__Task requirements__. Could you transcribe every record below exactly as written, leaving out any pictures?
--- Data for review Enclosed Below ---
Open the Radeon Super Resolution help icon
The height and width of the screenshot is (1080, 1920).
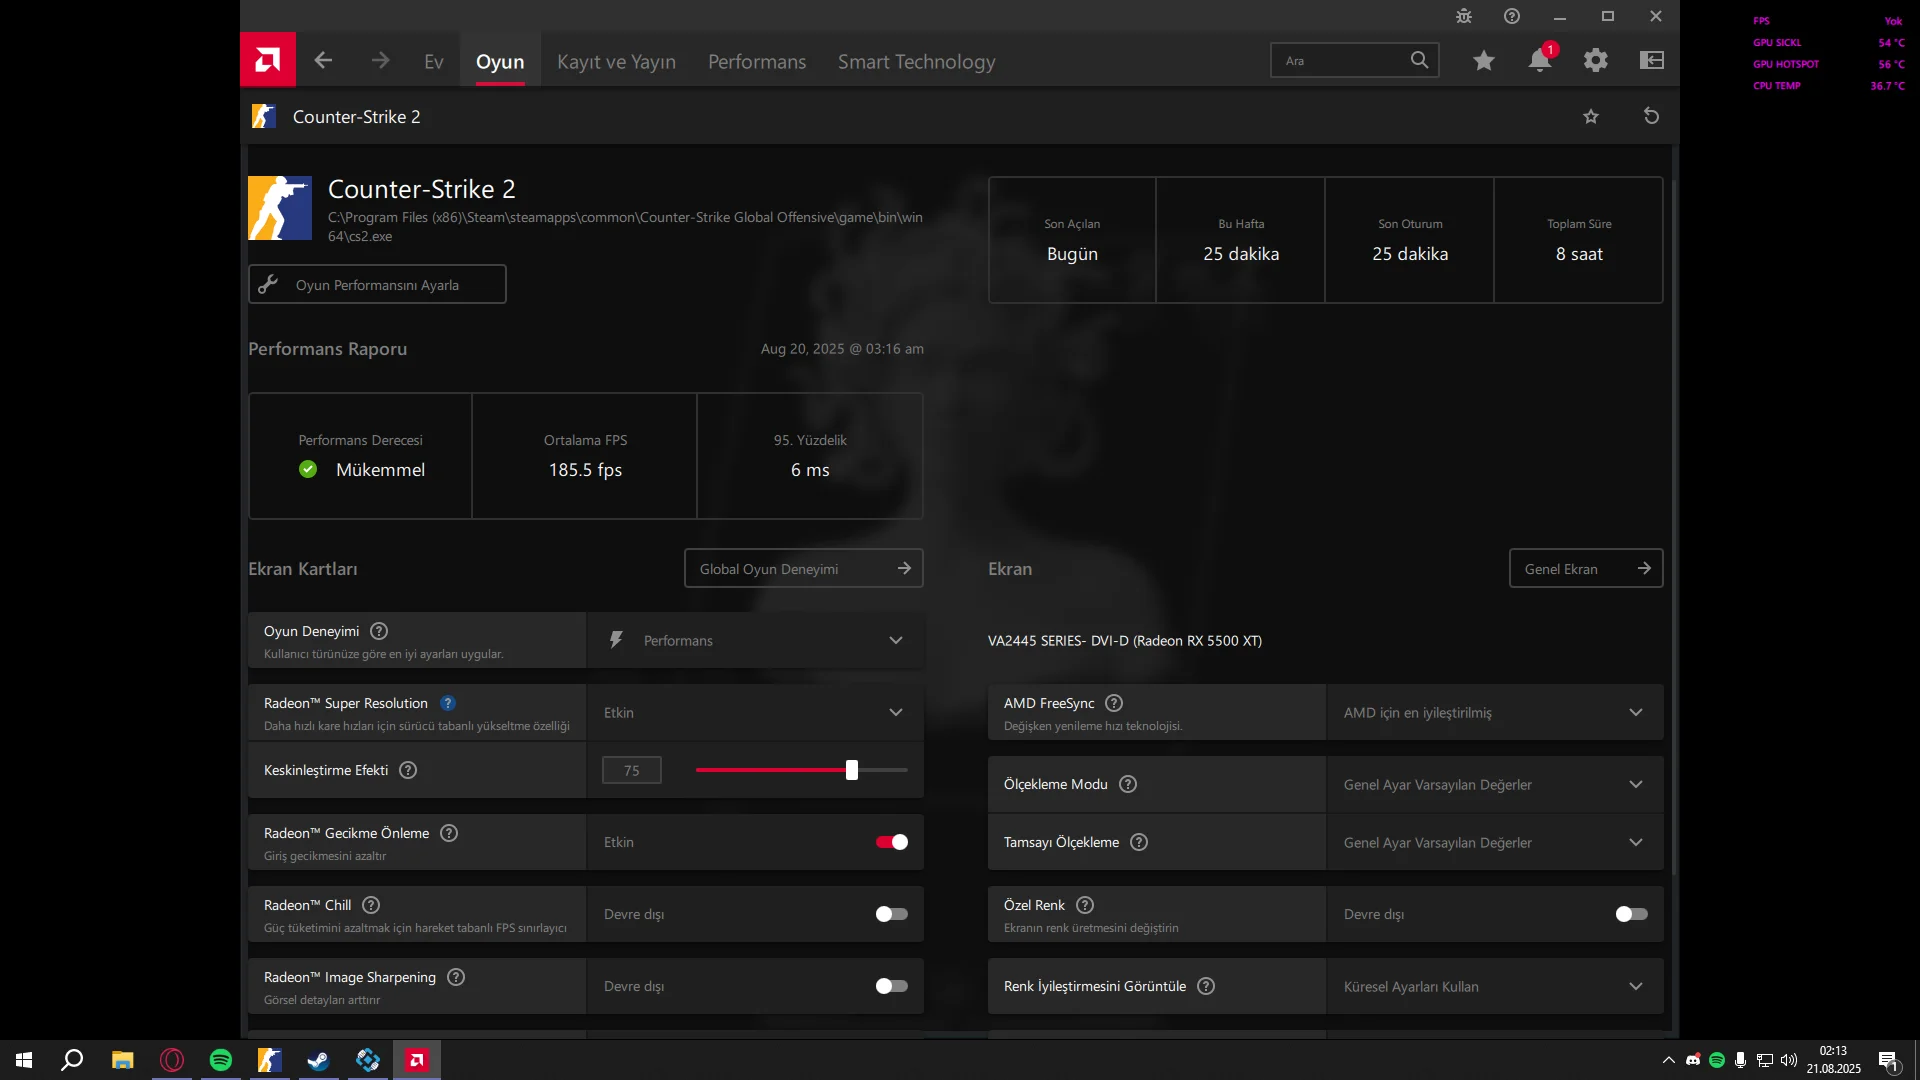pyautogui.click(x=448, y=703)
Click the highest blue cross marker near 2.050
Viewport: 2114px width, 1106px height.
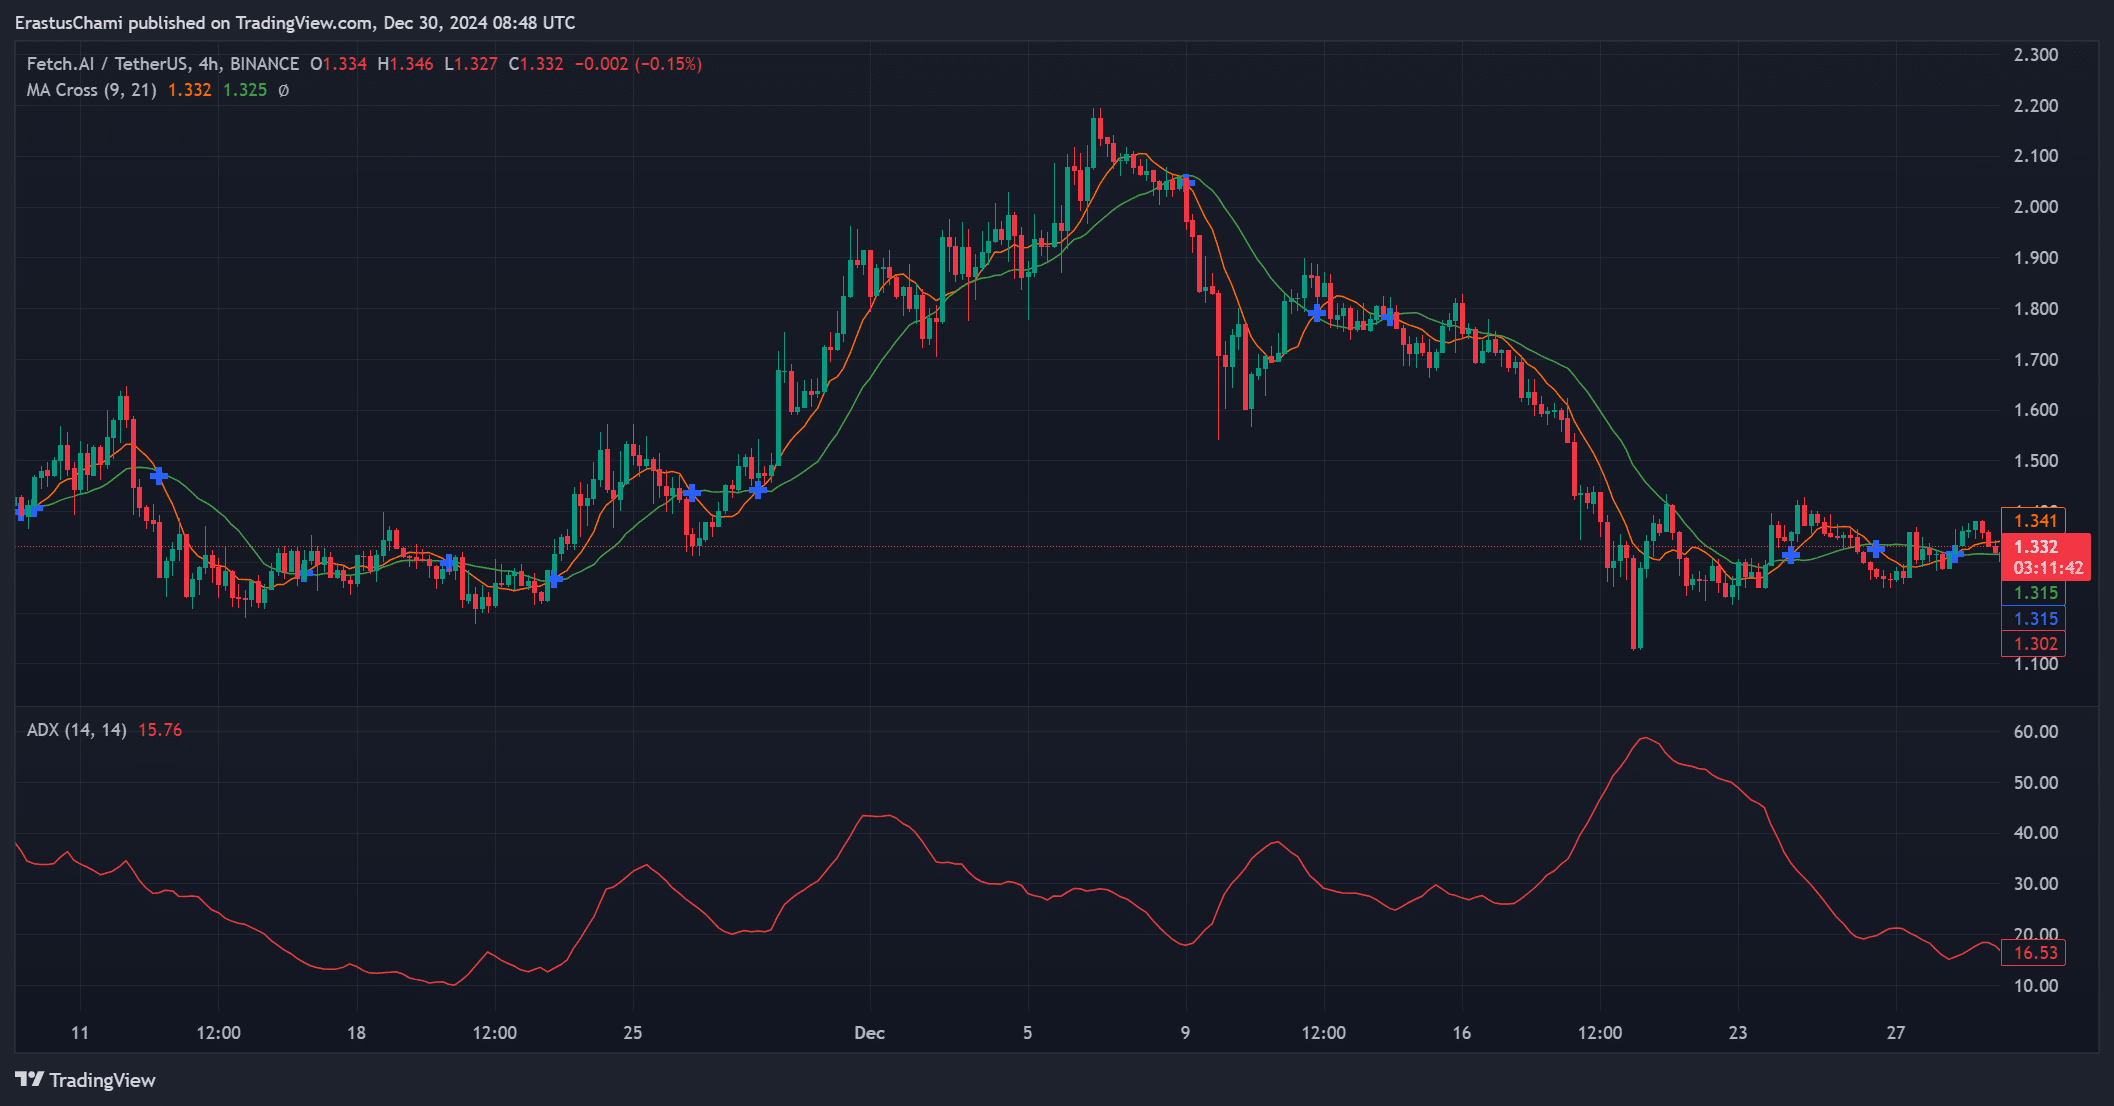coord(1186,181)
--- End of Enclosed Data for review ---
__Response to the exercise__.
Open the Radeon Super Resolution help icon
The height and width of the screenshot is (1080, 1920).
pyautogui.click(x=448, y=703)
Click the highest blue cross marker near 2.050
Viewport: 2114px width, 1106px height.
coord(1186,181)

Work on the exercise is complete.